About this exercise: Express every row below as a JSON array of strings, one string per line, with blank lines left out.

Records for processing:
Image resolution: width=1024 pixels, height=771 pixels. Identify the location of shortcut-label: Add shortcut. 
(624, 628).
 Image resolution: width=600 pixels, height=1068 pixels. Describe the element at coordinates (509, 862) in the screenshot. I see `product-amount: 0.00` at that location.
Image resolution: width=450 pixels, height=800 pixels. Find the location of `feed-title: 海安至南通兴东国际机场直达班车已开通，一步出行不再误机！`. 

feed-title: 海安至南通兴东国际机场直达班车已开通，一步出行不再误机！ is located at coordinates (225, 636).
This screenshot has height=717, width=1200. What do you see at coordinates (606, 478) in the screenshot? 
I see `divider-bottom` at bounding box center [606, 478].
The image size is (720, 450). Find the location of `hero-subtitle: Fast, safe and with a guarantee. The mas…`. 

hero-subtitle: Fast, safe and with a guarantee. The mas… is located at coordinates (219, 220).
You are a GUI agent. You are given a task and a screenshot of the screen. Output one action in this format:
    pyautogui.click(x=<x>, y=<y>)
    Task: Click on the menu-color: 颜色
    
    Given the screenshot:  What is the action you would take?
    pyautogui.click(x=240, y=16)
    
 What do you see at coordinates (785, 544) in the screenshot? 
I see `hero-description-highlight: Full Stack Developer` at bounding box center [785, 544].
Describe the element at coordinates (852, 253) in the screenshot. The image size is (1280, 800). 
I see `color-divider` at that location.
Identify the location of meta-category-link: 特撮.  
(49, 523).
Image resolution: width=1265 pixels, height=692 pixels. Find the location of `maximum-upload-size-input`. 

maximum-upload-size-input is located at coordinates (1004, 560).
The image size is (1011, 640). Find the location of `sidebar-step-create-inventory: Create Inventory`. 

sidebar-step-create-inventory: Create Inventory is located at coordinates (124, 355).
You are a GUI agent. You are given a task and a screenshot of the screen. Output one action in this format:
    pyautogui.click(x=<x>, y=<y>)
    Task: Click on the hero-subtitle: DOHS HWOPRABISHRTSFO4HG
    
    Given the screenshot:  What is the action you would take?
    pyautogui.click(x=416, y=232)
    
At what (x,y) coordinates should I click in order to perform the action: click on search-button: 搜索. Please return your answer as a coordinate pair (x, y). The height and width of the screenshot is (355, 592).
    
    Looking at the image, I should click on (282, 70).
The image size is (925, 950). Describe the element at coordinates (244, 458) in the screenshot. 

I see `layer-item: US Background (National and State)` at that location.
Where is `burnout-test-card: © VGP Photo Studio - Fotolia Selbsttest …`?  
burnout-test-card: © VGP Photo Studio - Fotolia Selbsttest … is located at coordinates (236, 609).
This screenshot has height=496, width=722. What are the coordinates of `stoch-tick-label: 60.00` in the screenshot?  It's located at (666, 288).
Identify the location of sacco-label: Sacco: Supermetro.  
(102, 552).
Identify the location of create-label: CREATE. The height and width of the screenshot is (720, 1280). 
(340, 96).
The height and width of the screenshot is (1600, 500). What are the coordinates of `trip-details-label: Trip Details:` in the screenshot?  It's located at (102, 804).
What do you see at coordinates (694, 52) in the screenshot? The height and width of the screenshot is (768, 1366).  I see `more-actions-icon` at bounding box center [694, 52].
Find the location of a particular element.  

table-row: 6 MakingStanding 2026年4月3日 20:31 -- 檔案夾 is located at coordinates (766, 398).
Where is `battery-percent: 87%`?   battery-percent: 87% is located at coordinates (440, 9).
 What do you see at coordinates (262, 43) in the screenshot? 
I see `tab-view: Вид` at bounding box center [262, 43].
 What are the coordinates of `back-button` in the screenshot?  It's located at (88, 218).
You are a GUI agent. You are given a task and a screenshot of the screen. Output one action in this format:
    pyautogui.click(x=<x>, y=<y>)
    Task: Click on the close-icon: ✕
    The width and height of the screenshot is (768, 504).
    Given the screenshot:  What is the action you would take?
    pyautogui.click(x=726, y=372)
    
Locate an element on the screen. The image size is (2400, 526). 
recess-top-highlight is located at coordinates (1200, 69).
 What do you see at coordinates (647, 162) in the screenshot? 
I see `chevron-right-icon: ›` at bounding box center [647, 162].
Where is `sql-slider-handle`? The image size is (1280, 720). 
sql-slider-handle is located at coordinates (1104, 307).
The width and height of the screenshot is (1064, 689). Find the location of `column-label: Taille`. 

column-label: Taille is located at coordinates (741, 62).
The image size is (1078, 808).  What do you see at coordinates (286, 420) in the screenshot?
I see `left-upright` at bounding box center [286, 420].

Result of the task:
[
  "Image resolution: width=1024 pixels, height=771 pixels. Identify the location of shortcut-label: Add shortcut. ",
  "(624, 628).",
  " Image resolution: width=600 pixels, height=1068 pixels. Describe the element at coordinates (509, 862) in the screenshot. I see `product-amount: 0.00` at that location.",
  "Image resolution: width=450 pixels, height=800 pixels. Find the location of `feed-title: 海安至南通兴东国际机场直达班车已开通，一步出行不再误机！`. ",
  "feed-title: 海安至南通兴东国际机场直达班车已开通，一步出行不再误机！ is located at coordinates (225, 636).",
  "This screenshot has height=717, width=1200. What do you see at coordinates (606, 478) in the screenshot? ",
  "I see `divider-bottom` at bounding box center [606, 478].",
  "The image size is (720, 450). Find the location of `hero-subtitle: Fast, safe and with a guarantee. The mas…`. ",
  "hero-subtitle: Fast, safe and with a guarantee. The mas… is located at coordinates (219, 220).",
  "You are a GUI agent. You are given a task and a screenshot of the screen. Output one action in this format:",
  "    pyautogui.click(x=<x>, y=<y>)",
  "    Task: Click on the menu-color: 颜色",
  "    Given the screenshot:  What is the action you would take?",
  "    pyautogui.click(x=240, y=16)",
  " What do you see at coordinates (785, 544) in the screenshot? ",
  "I see `hero-description-highlight: Full Stack Developer` at bounding box center [785, 544].",
  "Describe the element at coordinates (852, 253) in the screenshot. The image size is (1280, 800). ",
  "I see `color-divider` at that location.",
  "Identify the location of meta-category-link: 特撮.  ",
  "(49, 523).",
  "Image resolution: width=1265 pixels, height=692 pixels. Find the location of `maximum-upload-size-input`. ",
  "maximum-upload-size-input is located at coordinates (1004, 560).",
  "The image size is (1011, 640). Find the location of `sidebar-step-create-inventory: Create Inventory`. ",
  "sidebar-step-create-inventory: Create Inventory is located at coordinates (124, 355).",
  "You are a GUI agent. You are given a task and a screenshot of the screen. Output one action in this format:",
  "    pyautogui.click(x=<x>, y=<y>)",
  "    Task: Click on the hero-subtitle: DOHS HWOPRABISHRTSFO4HG",
  "    Given the screenshot:  What is the action you would take?",
  "    pyautogui.click(x=416, y=232)",
  "At what (x,y) coordinates should I click in order to perform the action: click on search-button: 搜索. Please return your answer as a coordinate pair (x, y). The height and width of the screenshot is (355, 592).",
  "    Looking at the image, I should click on (282, 70).",
  "The image size is (925, 950). Describe the element at coordinates (244, 458) in the screenshot. ",
  "I see `layer-item: US Background (National and State)` at that location.",
  "Where is `burnout-test-card: © VGP Photo Studio - Fotolia Selbsttest …`?  ",
  "burnout-test-card: © VGP Photo Studio - Fotolia Selbsttest … is located at coordinates (236, 609).",
  "This screenshot has height=496, width=722. What are the coordinates of `stoch-tick-label: 60.00` in the screenshot?  It's located at (666, 288).",
  "Identify the location of sacco-label: Sacco: Supermetro.  ",
  "(102, 552).",
  "Identify the location of create-label: CREATE. The height and width of the screenshot is (720, 1280). ",
  "(340, 96).",
  "The height and width of the screenshot is (1600, 500). What are the coordinates of `trip-details-label: Trip Details:` in the screenshot?  It's located at (102, 804).",
  "What do you see at coordinates (694, 52) in the screenshot? The height and width of the screenshot is (768, 1366).  I see `more-actions-icon` at bounding box center [694, 52].",
  "Find the location of a particular element.  ",
  "table-row: 6 MakingStanding 2026年4月3日 20:31 -- 檔案夾 is located at coordinates (766, 398).",
  "Where is `battery-percent: 87%`?   battery-percent: 87% is located at coordinates (440, 9).",
  " What do you see at coordinates (262, 43) in the screenshot? ",
  "I see `tab-view: Вид` at bounding box center [262, 43].",
  " What are the coordinates of `back-button` in the screenshot?  It's located at (88, 218).",
  "You are a GUI agent. You are given a task and a screenshot of the screen. Output one action in this format:",
  "    pyautogui.click(x=<x>, y=<y>)",
  "    Task: Click on the close-icon: ✕",
  "    The width and height of the screenshot is (768, 504).",
  "    Given the screenshot:  What is the action you would take?",
  "    pyautogui.click(x=726, y=372)",
  "Locate an element on the screen. The image size is (2400, 526). ",
  "recess-top-highlight is located at coordinates (1200, 69).",
  " What do you see at coordinates (647, 162) in the screenshot? ",
  "I see `chevron-right-icon: ›` at bounding box center [647, 162].",
  "Where is `sql-slider-handle`? The image size is (1280, 720). ",
  "sql-slider-handle is located at coordinates (1104, 307).",
  "The width and height of the screenshot is (1064, 689). Find the location of `column-label: Taille`. ",
  "column-label: Taille is located at coordinates (741, 62).",
  "The image size is (1078, 808).  What do you see at coordinates (286, 420) in the screenshot?",
  "I see `left-upright` at bounding box center [286, 420]."
]